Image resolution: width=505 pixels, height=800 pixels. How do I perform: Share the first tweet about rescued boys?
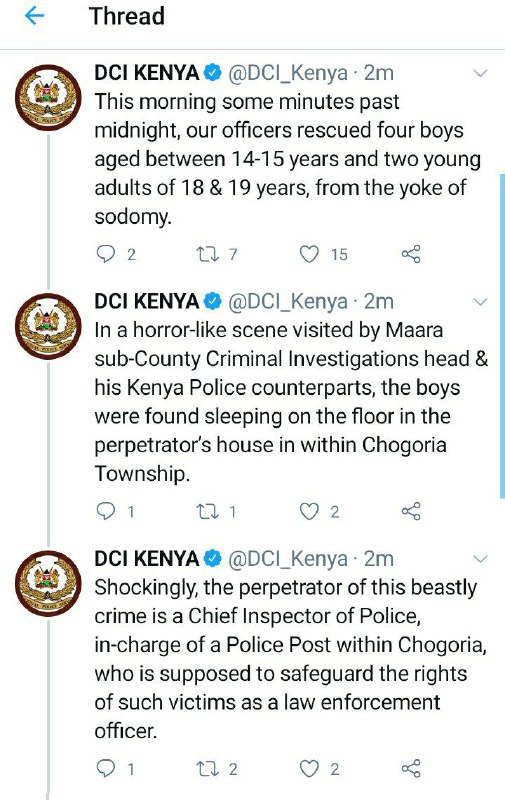(411, 254)
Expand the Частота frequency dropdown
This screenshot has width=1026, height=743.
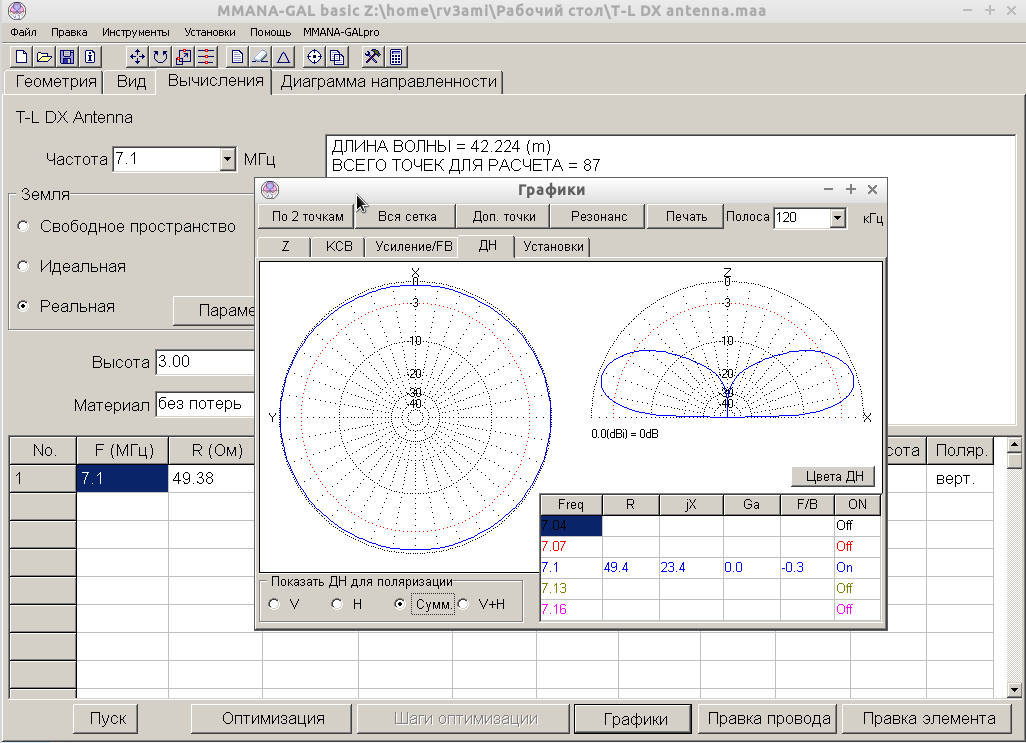coord(227,159)
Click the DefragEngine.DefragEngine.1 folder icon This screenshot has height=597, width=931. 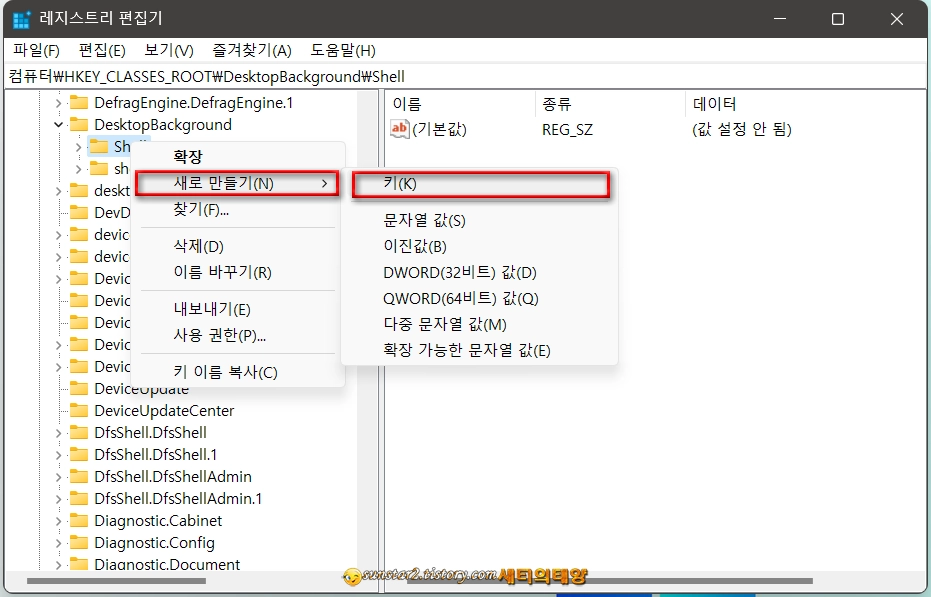point(79,102)
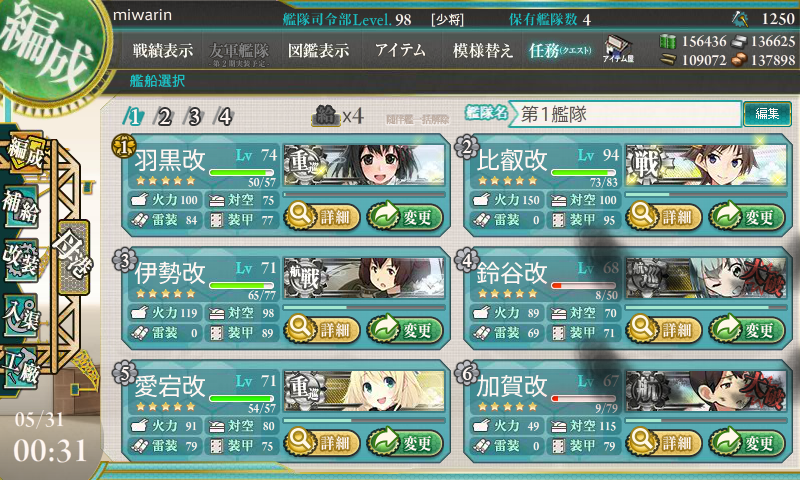Switch to fleet tab 3
The height and width of the screenshot is (480, 800).
(x=194, y=117)
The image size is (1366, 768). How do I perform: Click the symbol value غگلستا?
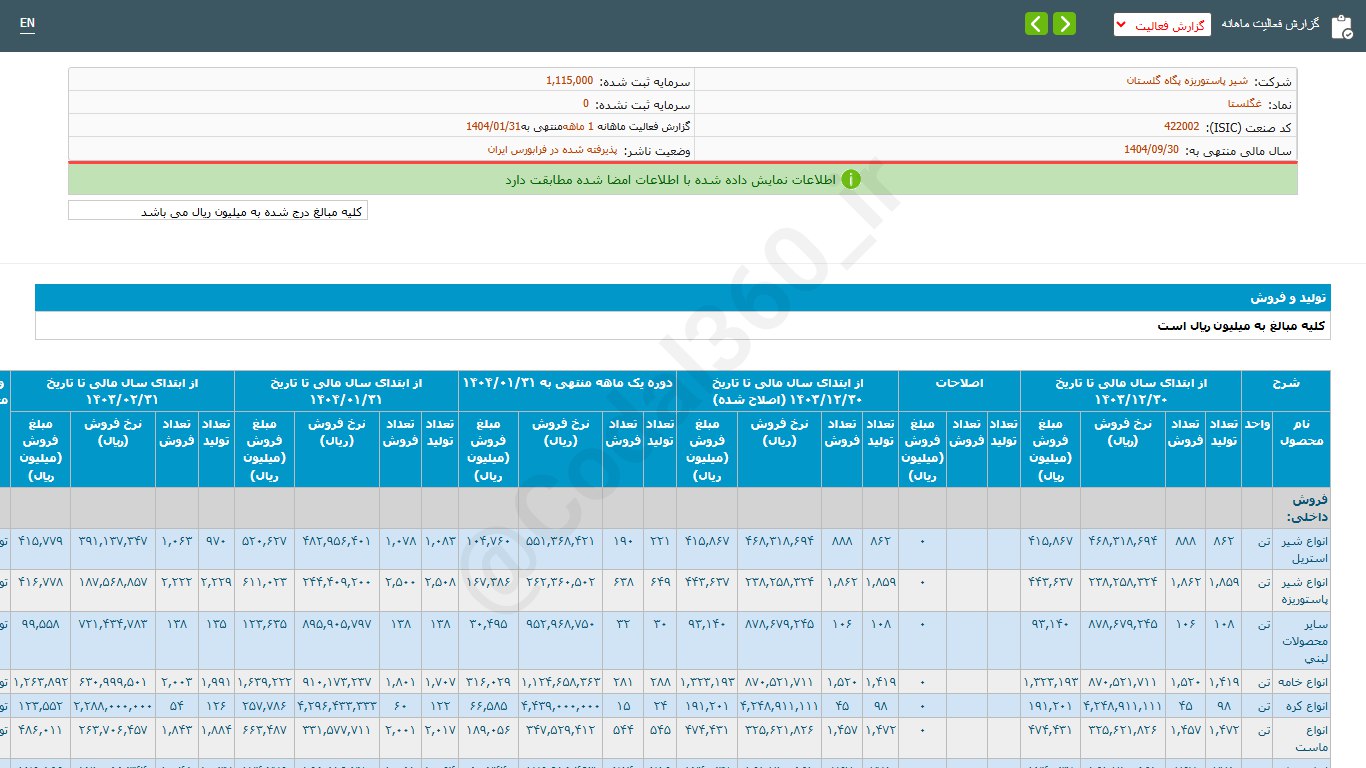pyautogui.click(x=1244, y=104)
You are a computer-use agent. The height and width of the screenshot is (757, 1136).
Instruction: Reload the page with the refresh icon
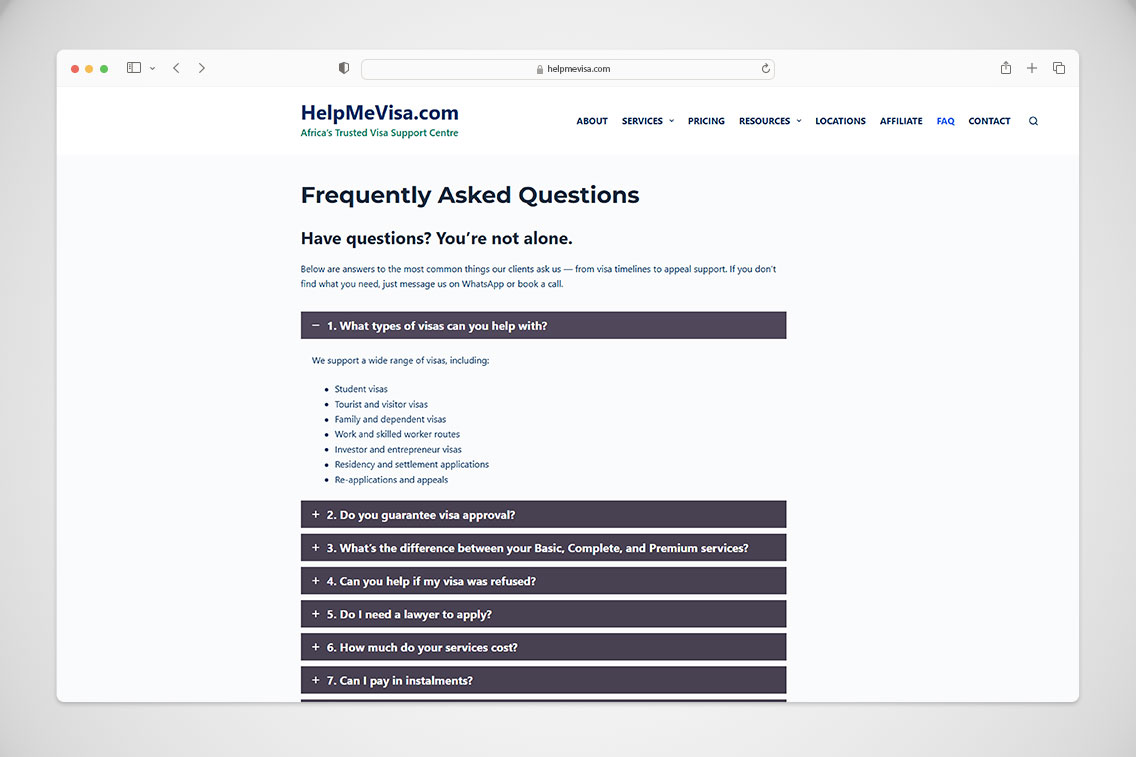coord(766,69)
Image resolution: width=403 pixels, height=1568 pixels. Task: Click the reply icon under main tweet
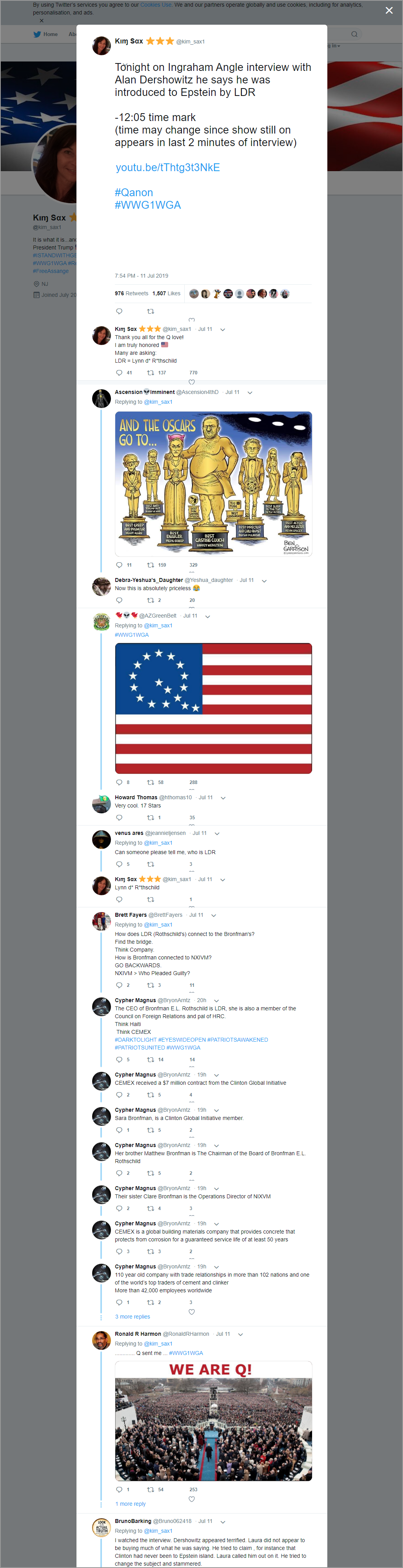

____

#### REQUIREMENT:
Pick out each line of the records above that contains the string "tweet", matching case exactly, and copy those lines.

#### RESPONSE TO THE TASK:
Image resolution: width=505 pixels, height=800 pixels. How do I perform: Share the first tweet about rescued boys?
Image resolution: width=403 pixels, height=1568 pixels. Task: Click the reply icon under main tweet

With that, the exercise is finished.